Each jurisdiction has struck its own balance, creating competing obligations for businesses all over the world, not just the social media, messaging and search engine platforms provided by Big Tech. Compliance in one country could mean competitive disadvantage in another, or even contravening established data privacy laws. 

Companies have started building dedicated teams and broadening the scope of existing staff to meet the urgency and scale of the task, with many regulators having already launched enforcement actions. The interactions between business and regulators at this early stage will set the tone of things to come, with some companies scrutinising the validity of enforcement decisions, the reach of certain regulations, and the demarcation of freedom of speech from hate speech. 

This is why online safety is so difficult: it places fundamental rights (and regulatory regimes) on a collision course. Creating a strategy which is compliant but adaptable will be a major challenge.  

The tech industry could adopt a high water mark approach, meeting the most stringent standards – such as those of the EU, UK or Australia – to ensure global compliance. But companies would likely suffer commercial disadvantages in certain markets and regulatory differences across jurisdictions would make total compliance unlikely. A single approach is not the answer. 

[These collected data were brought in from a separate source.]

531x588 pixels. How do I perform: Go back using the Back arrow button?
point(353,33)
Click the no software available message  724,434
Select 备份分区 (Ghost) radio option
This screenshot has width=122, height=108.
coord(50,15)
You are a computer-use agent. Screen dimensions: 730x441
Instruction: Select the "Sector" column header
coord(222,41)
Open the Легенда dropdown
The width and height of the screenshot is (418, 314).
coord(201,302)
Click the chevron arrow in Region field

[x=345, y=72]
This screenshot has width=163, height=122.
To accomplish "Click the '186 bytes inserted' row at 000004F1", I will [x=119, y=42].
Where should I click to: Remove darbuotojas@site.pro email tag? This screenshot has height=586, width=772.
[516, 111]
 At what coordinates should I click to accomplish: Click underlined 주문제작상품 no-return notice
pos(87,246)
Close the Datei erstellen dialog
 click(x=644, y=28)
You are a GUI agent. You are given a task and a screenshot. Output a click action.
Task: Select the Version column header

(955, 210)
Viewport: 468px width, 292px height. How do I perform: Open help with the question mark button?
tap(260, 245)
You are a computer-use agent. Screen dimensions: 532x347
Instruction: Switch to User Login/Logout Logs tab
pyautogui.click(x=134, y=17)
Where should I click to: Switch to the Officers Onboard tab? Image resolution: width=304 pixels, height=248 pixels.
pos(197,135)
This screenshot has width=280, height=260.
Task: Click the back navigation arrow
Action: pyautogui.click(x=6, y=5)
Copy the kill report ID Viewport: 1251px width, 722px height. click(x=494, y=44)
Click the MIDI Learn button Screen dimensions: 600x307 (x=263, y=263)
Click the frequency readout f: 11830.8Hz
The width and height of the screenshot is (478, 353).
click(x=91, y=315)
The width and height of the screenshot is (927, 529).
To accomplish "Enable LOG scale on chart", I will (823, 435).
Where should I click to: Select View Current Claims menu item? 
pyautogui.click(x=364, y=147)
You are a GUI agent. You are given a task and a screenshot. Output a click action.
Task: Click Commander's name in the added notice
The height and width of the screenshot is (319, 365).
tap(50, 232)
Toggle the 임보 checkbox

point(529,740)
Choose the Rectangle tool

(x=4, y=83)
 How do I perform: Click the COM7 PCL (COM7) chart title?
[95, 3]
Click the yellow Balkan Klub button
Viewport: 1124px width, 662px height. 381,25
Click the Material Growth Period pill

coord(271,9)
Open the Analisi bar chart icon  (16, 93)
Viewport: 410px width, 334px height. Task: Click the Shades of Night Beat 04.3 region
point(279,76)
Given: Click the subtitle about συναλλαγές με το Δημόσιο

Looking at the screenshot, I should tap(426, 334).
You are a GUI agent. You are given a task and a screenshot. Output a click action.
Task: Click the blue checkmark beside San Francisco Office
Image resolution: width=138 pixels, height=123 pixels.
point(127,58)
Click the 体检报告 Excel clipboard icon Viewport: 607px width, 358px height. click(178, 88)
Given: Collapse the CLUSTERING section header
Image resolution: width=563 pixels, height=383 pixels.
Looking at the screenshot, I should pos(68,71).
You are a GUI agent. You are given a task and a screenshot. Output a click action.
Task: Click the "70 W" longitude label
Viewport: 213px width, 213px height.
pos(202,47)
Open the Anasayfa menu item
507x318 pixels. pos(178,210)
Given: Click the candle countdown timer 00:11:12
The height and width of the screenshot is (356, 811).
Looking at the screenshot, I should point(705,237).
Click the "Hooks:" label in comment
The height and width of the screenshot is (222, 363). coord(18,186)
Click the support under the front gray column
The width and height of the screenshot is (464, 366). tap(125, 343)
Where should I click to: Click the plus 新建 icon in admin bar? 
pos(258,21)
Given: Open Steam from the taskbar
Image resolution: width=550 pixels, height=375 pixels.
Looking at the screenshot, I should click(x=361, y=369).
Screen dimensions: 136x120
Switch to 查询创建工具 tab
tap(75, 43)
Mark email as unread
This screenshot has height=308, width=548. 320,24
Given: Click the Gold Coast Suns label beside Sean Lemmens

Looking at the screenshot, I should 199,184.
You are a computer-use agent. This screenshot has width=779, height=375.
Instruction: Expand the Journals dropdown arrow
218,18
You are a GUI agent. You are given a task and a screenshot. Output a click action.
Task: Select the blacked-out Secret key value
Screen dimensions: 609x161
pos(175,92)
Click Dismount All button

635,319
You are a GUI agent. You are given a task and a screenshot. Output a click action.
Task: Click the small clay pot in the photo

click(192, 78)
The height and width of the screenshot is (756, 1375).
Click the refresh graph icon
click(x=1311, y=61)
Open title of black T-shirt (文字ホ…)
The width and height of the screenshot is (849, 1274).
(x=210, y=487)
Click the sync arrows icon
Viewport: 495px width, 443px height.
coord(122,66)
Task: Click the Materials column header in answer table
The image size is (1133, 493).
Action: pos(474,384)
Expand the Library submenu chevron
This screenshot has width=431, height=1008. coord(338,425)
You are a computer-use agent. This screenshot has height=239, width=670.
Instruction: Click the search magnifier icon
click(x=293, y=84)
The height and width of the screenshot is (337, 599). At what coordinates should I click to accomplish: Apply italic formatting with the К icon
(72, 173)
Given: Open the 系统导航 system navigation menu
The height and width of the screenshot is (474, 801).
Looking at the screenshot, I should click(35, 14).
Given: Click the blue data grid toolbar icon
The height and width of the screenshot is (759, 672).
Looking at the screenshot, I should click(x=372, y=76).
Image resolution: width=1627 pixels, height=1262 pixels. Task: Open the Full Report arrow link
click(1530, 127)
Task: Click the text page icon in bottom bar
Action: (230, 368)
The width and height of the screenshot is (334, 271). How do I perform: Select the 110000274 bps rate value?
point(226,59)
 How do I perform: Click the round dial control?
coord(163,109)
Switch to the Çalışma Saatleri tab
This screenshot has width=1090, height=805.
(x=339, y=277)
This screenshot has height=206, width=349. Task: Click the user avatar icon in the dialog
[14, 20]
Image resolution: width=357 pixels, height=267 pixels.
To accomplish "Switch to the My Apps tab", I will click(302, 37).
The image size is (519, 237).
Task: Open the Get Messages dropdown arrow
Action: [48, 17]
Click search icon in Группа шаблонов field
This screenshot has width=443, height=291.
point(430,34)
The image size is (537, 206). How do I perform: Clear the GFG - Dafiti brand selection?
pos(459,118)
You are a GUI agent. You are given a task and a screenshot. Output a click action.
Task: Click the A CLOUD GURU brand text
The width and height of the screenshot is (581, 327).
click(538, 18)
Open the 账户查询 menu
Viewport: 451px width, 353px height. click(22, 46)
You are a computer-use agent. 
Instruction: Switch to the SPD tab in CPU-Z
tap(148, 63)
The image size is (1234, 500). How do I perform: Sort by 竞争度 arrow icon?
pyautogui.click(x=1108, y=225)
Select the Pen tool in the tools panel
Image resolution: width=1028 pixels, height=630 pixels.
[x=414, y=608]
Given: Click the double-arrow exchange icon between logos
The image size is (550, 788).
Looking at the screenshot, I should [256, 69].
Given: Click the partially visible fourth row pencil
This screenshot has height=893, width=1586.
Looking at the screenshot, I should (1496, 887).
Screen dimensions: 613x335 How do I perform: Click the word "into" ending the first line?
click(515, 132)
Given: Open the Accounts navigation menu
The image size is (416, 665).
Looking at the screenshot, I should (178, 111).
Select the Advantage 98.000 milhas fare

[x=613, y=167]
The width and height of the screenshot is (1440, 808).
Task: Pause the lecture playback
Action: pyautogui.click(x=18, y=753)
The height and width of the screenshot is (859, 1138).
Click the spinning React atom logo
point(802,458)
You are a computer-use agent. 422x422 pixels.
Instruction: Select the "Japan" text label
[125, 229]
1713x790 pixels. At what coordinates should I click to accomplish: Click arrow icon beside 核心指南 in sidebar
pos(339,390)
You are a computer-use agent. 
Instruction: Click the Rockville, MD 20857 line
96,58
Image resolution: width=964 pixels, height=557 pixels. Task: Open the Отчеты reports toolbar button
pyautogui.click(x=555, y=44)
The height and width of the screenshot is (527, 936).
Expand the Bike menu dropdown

And yet, a bespoke playbook for every major jurisdiction would prove prohibitively costly and cut against the borderless operating models used in messaging platforms and social media. Meanwhile, pulling out of high-risk jurisdictions entirely would be unworkable due to revenue loss and reputational fallout.  

Most companies will benefit from a hybrid approach, where global standards designed to meet requirements in leading jurisdictions like the US or EU are combined with comprehensive regulatory mapping to identify gaps and the minimum changes required to meet obligations in other markets. 

But the global online safety drive has only just started and lawmaking will continue, with static legislation singularly ill-suited to governing technology. This push by governments is unlikely to be uniform: convergence in one area will likely be offset by divergence in another.  

In the first of our Code≠Law series exploring the rapidly evolving field of technology regulation, we explain the emerging online safety rules around the world, offer clear lessons on compliance, and explain the best strategies for engaging with regulators. Read the full report on our website – Trust at risk: Who is responsible for the online safety gap?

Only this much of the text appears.